Aim of the task: Reproduce each record exactly, but exclude every picture.

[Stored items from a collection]
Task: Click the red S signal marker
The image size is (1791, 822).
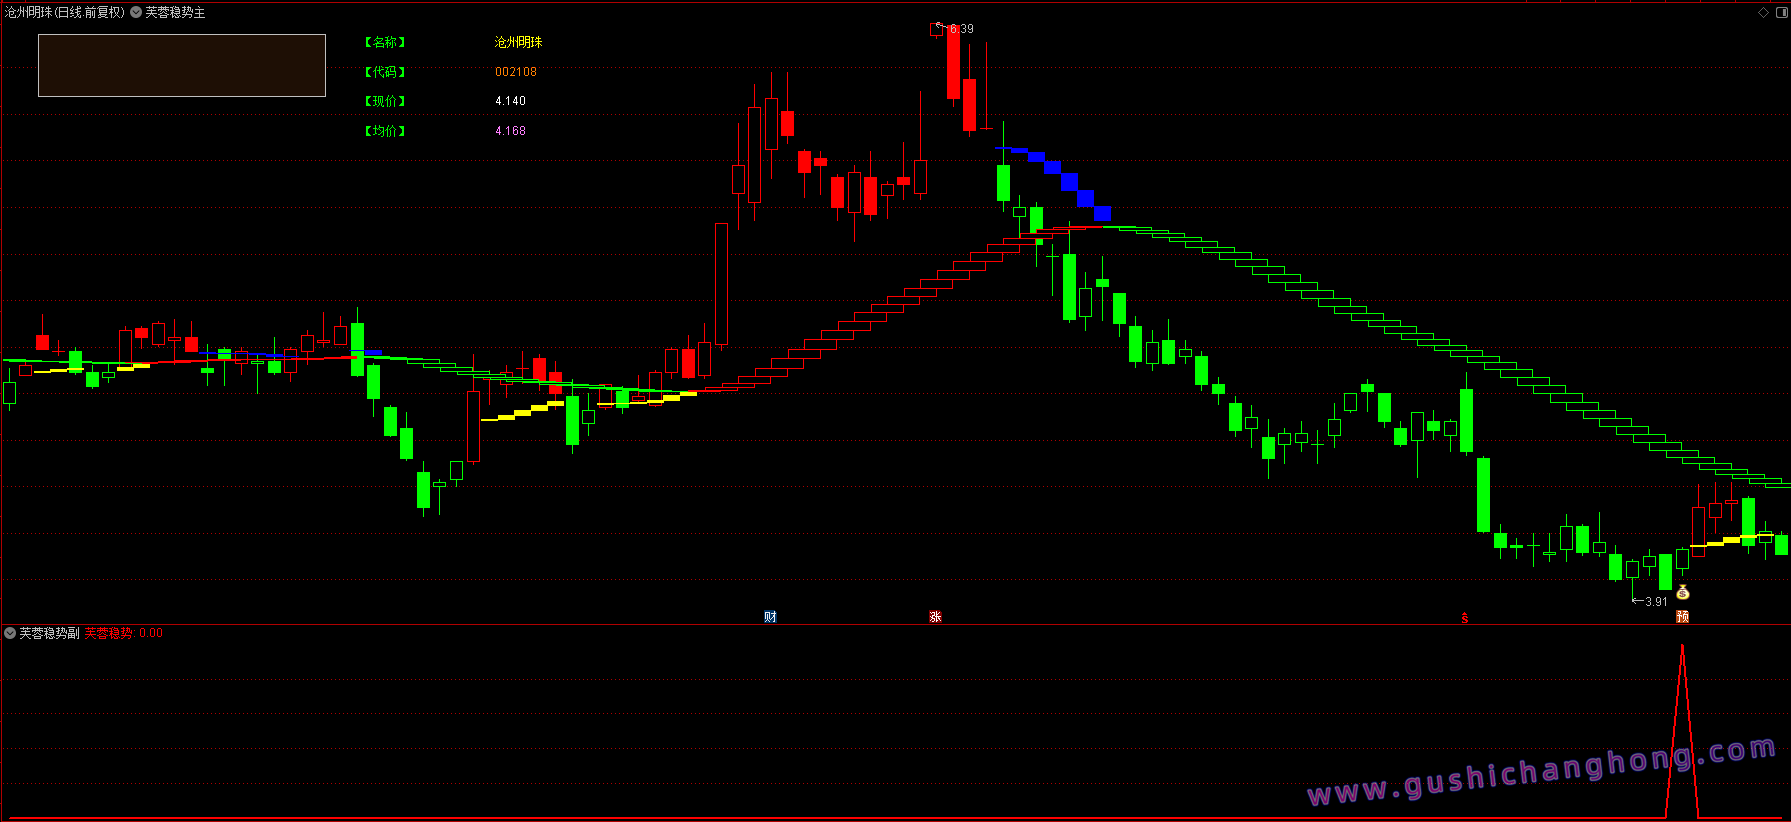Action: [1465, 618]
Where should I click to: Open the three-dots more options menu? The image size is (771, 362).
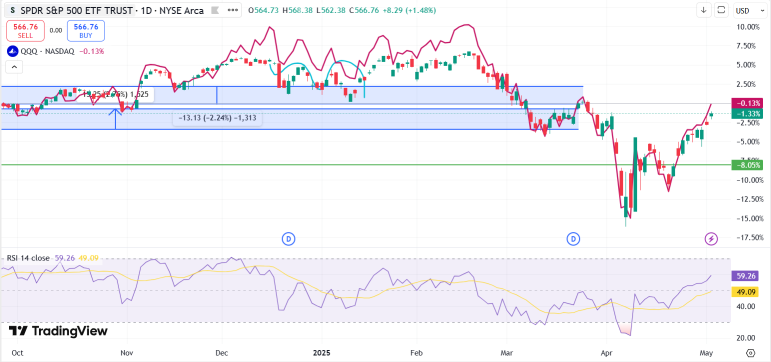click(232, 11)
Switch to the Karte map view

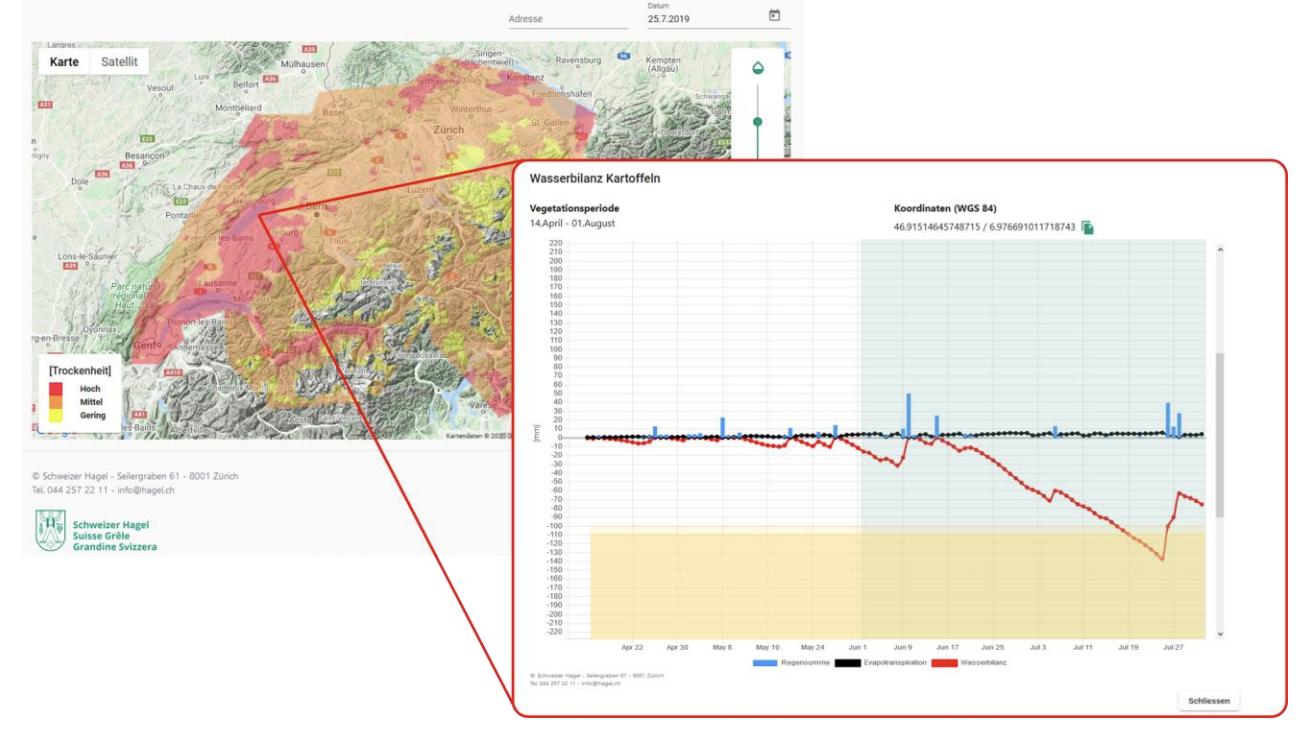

Solution for this task:
Task: Click the red S signal marker
The image size is (1791, 822).
Action: [1465, 618]
Where should I click to: Open the three-dots more options menu? The image size is (771, 362).
click(232, 11)
Switch to the Karte map view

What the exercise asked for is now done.